Houve impacto também de equipamentos de informática, eletrônicos e ópticos, com um tombo de 29,6%, e de máquinas e equipamentos, de 9,4%.
BENS DURÁVEIS: PIOR QUEDA DA SÉRIE HISTÓRICA
Entre as categorias de uso, a indústria de bens de capital — que é um dos principais indicadores de investimento — registrou queda de 9,7%, a mais intensa desde dezembro de 2013. Já os bens de consumo duráveis caíram 24,9%, a maior da série histórica iniciada em 2002, ao lado de recuo de 7,9% de bens de consumo e de 1,3% em bens de consumo semiduráveis e não duráveis.
— A despeito das vendas de televisores, os outros duráveis puxados por automóveis tiveram um desempenho péssimo. Esses movimentos foram atenuados por um desempenho bom dos não duráveis. Alimentos e bebidas não sofreu muito com a Copa, pois é um setor que não sofre tanto com juros mais altos. São bens essenciais — destaca Campelo, da FGV.
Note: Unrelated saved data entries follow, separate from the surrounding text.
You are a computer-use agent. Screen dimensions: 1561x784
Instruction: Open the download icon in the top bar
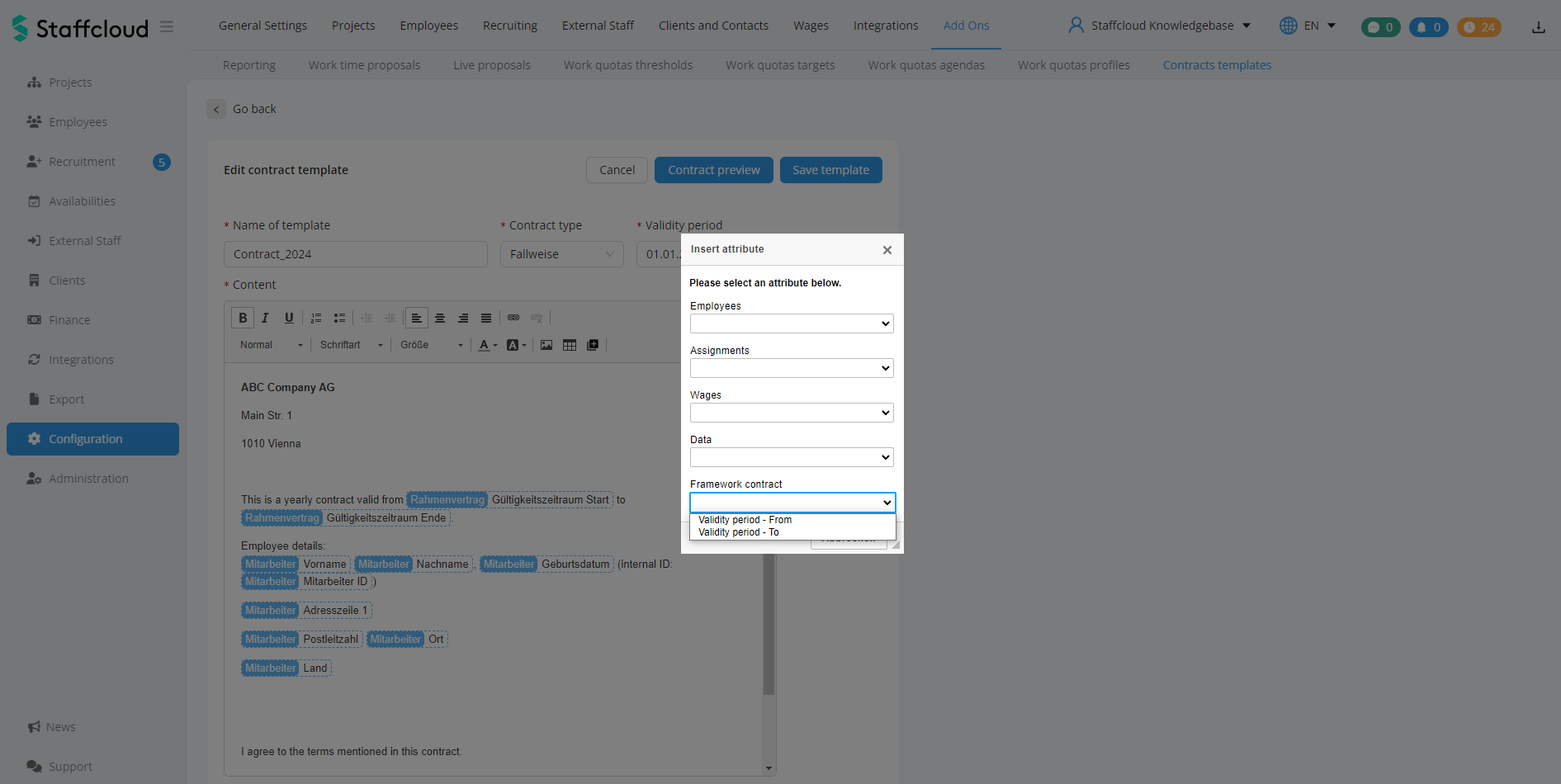[x=1538, y=27]
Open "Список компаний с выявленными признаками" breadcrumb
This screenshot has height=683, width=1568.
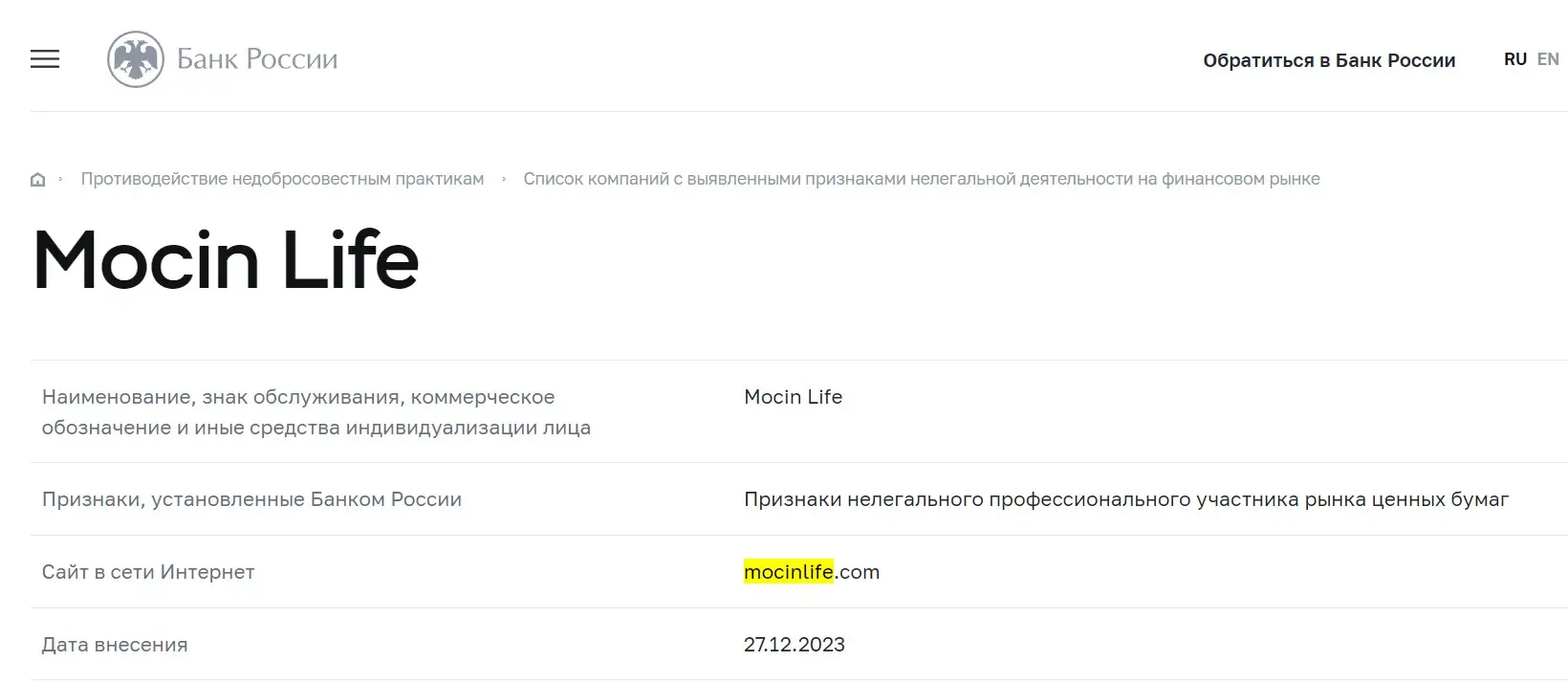(x=921, y=179)
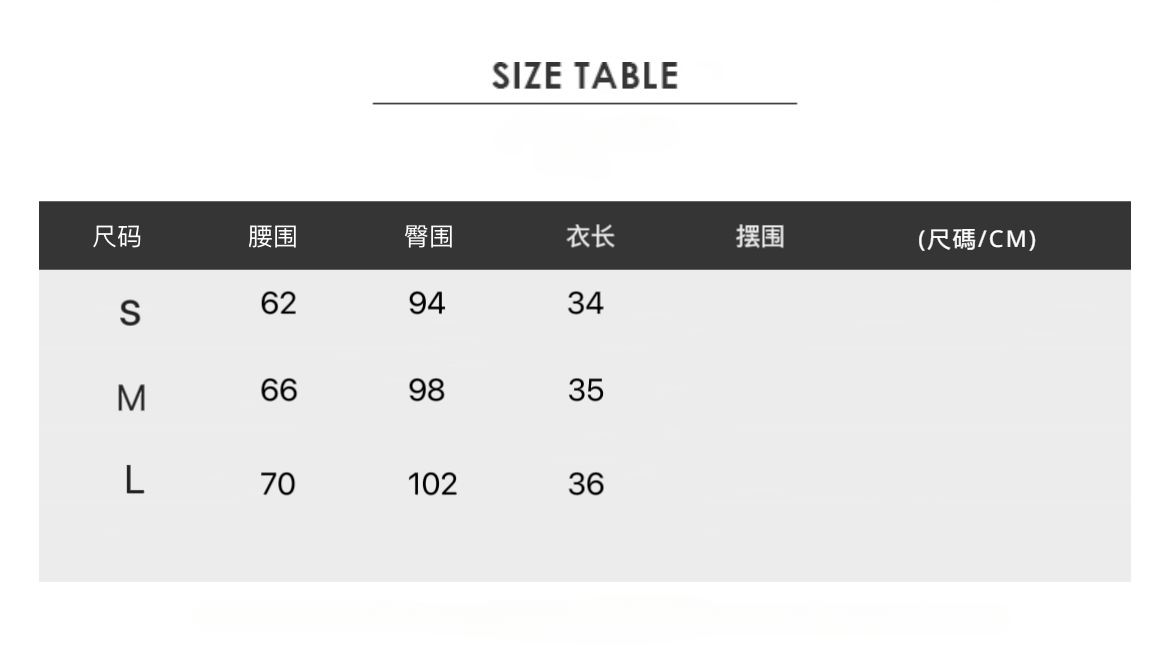Select the S size row label
1170x661 pixels.
(x=130, y=314)
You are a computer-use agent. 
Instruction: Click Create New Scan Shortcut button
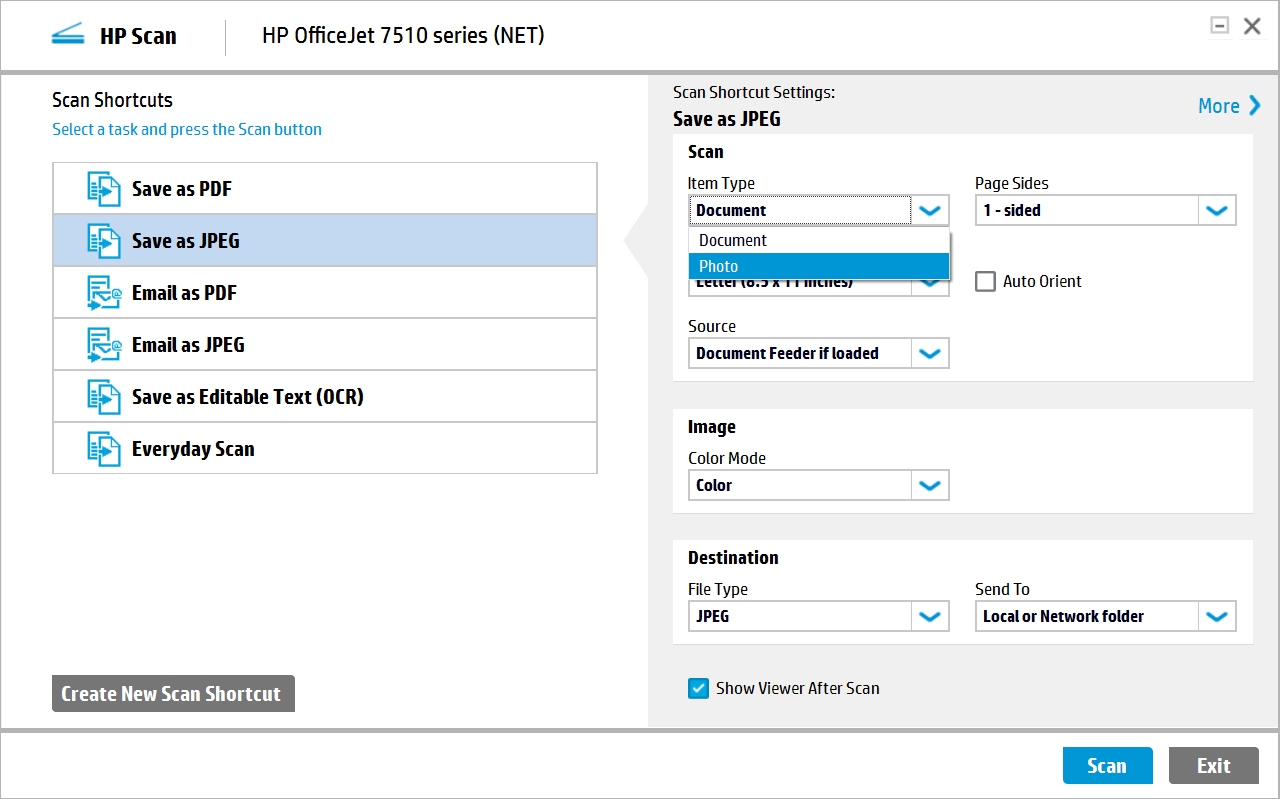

Para ele, o setor deve continuar em terreno negativo, pelo menos até depois das eleições, quando a política econômica deve ficar mais clara, indepedentemente do resultado. O economista afirmou, ainda, que os pacotes de incentivo liberados recentemente pelo governo devem ter pouco efeito, enquanto a confiança não melhorar:
— Nesse momento, o efeito é limitado. O incentivo vai ter uma influência no momento em que a economia apontar para algum crescimento.
O economista Alexandre Espírito Santo, da Simplific Pavarini e professor do Ibmec, acrescenta que o modelo de consumo está esgotado e prevê um efeito apenas "marginal" das medidas de incentivo:
— O efeito é marginal, muito pequeno. Está na hora de mudar a orientação da política macroeconômica.